Could you reproduce every one of the records below, with each line unchanged?

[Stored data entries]
-----
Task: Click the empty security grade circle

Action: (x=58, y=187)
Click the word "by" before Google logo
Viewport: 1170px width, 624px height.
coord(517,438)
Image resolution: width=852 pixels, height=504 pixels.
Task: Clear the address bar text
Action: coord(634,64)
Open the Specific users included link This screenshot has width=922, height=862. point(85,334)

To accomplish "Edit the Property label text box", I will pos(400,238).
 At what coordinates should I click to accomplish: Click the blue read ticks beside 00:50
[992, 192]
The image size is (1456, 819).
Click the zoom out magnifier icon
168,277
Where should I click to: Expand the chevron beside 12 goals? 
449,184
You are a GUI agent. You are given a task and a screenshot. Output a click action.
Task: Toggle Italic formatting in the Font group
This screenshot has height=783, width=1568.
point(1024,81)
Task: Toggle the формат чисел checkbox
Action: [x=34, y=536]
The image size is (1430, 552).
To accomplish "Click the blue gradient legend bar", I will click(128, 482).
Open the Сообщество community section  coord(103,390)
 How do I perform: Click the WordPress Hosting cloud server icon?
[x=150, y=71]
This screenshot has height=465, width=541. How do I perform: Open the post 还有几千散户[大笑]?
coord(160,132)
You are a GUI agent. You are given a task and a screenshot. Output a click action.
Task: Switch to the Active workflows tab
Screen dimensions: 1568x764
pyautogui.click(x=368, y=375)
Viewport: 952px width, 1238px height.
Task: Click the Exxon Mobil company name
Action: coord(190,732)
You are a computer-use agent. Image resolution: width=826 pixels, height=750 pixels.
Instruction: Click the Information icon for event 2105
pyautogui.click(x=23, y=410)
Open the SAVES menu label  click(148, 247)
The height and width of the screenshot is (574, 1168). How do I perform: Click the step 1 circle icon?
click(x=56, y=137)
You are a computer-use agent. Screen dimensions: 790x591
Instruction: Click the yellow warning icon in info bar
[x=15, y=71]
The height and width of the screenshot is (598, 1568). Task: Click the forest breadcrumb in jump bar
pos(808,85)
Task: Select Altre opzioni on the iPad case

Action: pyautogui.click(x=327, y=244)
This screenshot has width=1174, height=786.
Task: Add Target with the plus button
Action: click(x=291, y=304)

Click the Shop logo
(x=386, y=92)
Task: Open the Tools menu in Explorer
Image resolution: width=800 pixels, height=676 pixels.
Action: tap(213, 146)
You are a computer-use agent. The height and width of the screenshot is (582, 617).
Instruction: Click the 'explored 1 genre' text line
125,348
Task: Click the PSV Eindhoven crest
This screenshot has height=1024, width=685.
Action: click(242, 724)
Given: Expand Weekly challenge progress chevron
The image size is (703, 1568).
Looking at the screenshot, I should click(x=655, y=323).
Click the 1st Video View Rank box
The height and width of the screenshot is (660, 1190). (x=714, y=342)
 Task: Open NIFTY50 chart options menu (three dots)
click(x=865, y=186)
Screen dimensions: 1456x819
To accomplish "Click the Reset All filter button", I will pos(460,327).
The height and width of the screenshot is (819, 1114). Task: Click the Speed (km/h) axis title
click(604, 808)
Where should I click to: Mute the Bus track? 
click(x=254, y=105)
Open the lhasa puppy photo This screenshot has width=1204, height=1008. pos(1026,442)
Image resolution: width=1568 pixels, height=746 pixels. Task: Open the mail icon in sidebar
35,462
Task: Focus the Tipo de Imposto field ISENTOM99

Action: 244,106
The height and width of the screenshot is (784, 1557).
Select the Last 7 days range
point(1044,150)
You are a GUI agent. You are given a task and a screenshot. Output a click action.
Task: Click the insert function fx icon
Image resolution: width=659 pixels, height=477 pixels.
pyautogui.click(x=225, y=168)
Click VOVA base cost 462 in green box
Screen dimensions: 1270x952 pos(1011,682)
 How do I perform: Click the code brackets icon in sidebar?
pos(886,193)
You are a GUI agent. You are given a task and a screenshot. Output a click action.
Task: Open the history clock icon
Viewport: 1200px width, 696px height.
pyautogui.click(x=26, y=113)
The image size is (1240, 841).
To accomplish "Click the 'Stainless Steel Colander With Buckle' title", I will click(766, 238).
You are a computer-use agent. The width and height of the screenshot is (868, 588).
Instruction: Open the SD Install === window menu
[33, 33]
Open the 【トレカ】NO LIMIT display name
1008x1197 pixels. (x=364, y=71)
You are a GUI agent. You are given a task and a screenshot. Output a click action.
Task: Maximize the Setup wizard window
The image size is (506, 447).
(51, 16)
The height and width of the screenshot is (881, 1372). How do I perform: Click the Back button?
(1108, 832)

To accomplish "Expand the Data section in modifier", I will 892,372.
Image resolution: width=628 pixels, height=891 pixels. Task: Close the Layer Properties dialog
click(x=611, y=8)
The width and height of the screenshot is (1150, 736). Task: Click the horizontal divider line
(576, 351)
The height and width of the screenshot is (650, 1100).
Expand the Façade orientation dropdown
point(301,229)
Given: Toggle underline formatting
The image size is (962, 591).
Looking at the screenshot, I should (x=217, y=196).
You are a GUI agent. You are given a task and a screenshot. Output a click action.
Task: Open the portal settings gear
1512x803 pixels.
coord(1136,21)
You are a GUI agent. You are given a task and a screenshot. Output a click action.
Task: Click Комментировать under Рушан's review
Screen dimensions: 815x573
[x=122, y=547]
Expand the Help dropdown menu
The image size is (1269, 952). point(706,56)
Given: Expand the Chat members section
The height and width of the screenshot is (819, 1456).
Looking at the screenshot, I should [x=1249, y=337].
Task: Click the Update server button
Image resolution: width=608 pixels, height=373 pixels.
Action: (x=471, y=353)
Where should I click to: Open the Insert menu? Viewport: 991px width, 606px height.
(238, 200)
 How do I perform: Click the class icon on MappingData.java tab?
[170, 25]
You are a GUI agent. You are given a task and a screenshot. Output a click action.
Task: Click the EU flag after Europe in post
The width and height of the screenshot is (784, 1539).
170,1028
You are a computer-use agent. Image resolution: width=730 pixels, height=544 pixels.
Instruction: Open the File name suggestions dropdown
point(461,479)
-----
**TASK SOLUTION:**
Task: Click the empty security grade circle

Action: (x=58, y=187)
Click the word "by" before Google logo
Viewport: 1170px width, 624px height.
coord(517,438)
Image resolution: width=852 pixels, height=504 pixels.
Task: Clear the address bar text
Action: coord(634,64)
Open the Specific users included link This screenshot has width=922, height=862. point(85,334)

To accomplish "Edit the Property label text box", I will pos(400,238).
 At what coordinates should I click to accomplish: Click the blue read ticks beside 00:50
[992, 192]
The image size is (1456, 819).
Click the zoom out magnifier icon
168,277
Where should I click to: Expand the chevron beside 12 goals? 
449,184
You are a GUI agent. You are given a task and a screenshot. Output a click action.
Task: Toggle Italic formatting in the Font group
This screenshot has height=783, width=1568.
point(1024,81)
Task: Toggle the формат чисел checkbox
Action: [x=34, y=536]
The image size is (1430, 552).
To accomplish "Click the blue gradient legend bar", I will click(128, 482).
Open the Сообщество community section  coord(103,390)
 How do I perform: Click the WordPress Hosting cloud server icon?
[x=150, y=71]
This screenshot has height=465, width=541. How do I perform: Open the post 还有几千散户[大笑]?
coord(160,132)
You are a GUI agent. You are given a task and a screenshot. Output a click action.
Task: Switch to the Active workflows tab
Screen dimensions: 1568x764
pyautogui.click(x=368, y=375)
Viewport: 952px width, 1238px height.
Task: Click the Exxon Mobil company name
Action: coord(190,732)
You are a computer-use agent. Image resolution: width=826 pixels, height=750 pixels.
Instruction: Click the Information icon for event 2105
pyautogui.click(x=23, y=410)
Open the SAVES menu label  click(148, 247)
The height and width of the screenshot is (574, 1168). How do I perform: Click the step 1 circle icon?
click(x=56, y=137)
You are a computer-use agent. Screen dimensions: 790x591
Instruction: Click the yellow warning icon in info bar
[x=15, y=71]
The height and width of the screenshot is (598, 1568). Task: Click the forest breadcrumb in jump bar
pos(808,85)
Task: Select Altre opzioni on the iPad case

Action: pyautogui.click(x=327, y=244)
This screenshot has width=1174, height=786.
Task: Add Target with the plus button
Action: click(x=291, y=304)

Click the Shop logo
(x=386, y=92)
Task: Open the Tools menu in Explorer
Image resolution: width=800 pixels, height=676 pixels.
Action: tap(213, 146)
You are a computer-use agent. The height and width of the screenshot is (582, 617).
Instruction: Click the 'explored 1 genre' text line
125,348
Task: Click the PSV Eindhoven crest
This screenshot has height=1024, width=685.
Action: click(242, 724)
Given: Expand Weekly challenge progress chevron
The image size is (703, 1568).
Looking at the screenshot, I should click(x=655, y=323).
Click the 1st Video View Rank box
The height and width of the screenshot is (660, 1190). (x=714, y=342)
 Task: Open NIFTY50 chart options menu (three dots)
click(x=865, y=186)
Screen dimensions: 1456x819
To accomplish "Click the Reset All filter button", I will pos(460,327).
The height and width of the screenshot is (819, 1114). Task: Click the Speed (km/h) axis title
click(604, 808)
Where should I click to: Mute the Bus track? 
click(x=254, y=105)
Open the lhasa puppy photo This screenshot has width=1204, height=1008. pos(1026,442)
Image resolution: width=1568 pixels, height=746 pixels. Task: Open the mail icon in sidebar
35,462
Task: Focus the Tipo de Imposto field ISENTOM99

Action: 244,106
The height and width of the screenshot is (784, 1557).
Select the Last 7 days range
point(1044,150)
You are a GUI agent. You are given a task and a screenshot. Output a click action.
Task: Click the insert function fx icon
Image resolution: width=659 pixels, height=477 pixels.
pyautogui.click(x=225, y=168)
Click VOVA base cost 462 in green box
Screen dimensions: 1270x952 pos(1011,682)
 How do I perform: Click the code brackets icon in sidebar?
pos(886,193)
You are a GUI agent. You are given a task and a screenshot. Output a click action.
Task: Open the history clock icon
Viewport: 1200px width, 696px height.
pyautogui.click(x=26, y=113)
The image size is (1240, 841).
To accomplish "Click the 'Stainless Steel Colander With Buckle' title", I will click(766, 238).
You are a computer-use agent. The width and height of the screenshot is (868, 588).
Instruction: Open the SD Install === window menu
[33, 33]
Open the 【トレカ】NO LIMIT display name
1008x1197 pixels. (x=364, y=71)
You are a GUI agent. You are given a task and a screenshot. Output a click action.
Task: Maximize the Setup wizard window
The image size is (506, 447).
(51, 16)
The height and width of the screenshot is (881, 1372). How do I perform: Click the Back button?
(1108, 832)

To accomplish "Expand the Data section in modifier", I will 892,372.
Image resolution: width=628 pixels, height=891 pixels. Task: Close the Layer Properties dialog
click(x=611, y=8)
The width and height of the screenshot is (1150, 736). Task: Click the horizontal divider line
(576, 351)
The height and width of the screenshot is (650, 1100).
Expand the Façade orientation dropdown
point(301,229)
Given: Toggle underline formatting
The image size is (962, 591).
Looking at the screenshot, I should (x=217, y=196).
You are a GUI agent. You are given a task and a screenshot. Output a click action.
Task: Open the portal settings gear
1512x803 pixels.
coord(1136,21)
You are a GUI agent. You are given a task and a screenshot. Output a click action.
Task: Click Комментировать under Рушан's review
Screen dimensions: 815x573
[x=122, y=547]
Expand the Help dropdown menu
The image size is (1269, 952). point(706,56)
Given: Expand the Chat members section
The height and width of the screenshot is (819, 1456).
Looking at the screenshot, I should [x=1249, y=337].
Task: Click the Update server button
Image resolution: width=608 pixels, height=373 pixels.
Action: (x=471, y=353)
Where should I click to: Open the Insert menu? Viewport: 991px width, 606px height.
(238, 200)
 How do I perform: Click the class icon on MappingData.java tab?
[170, 25]
You are a GUI agent. You are given a task and a screenshot. Output a click action.
Task: Click the EU flag after Europe in post
The width and height of the screenshot is (784, 1539).
170,1028
You are a computer-use agent. Image resolution: width=730 pixels, height=544 pixels.
Instruction: Open the File name suggestions dropdown
point(461,479)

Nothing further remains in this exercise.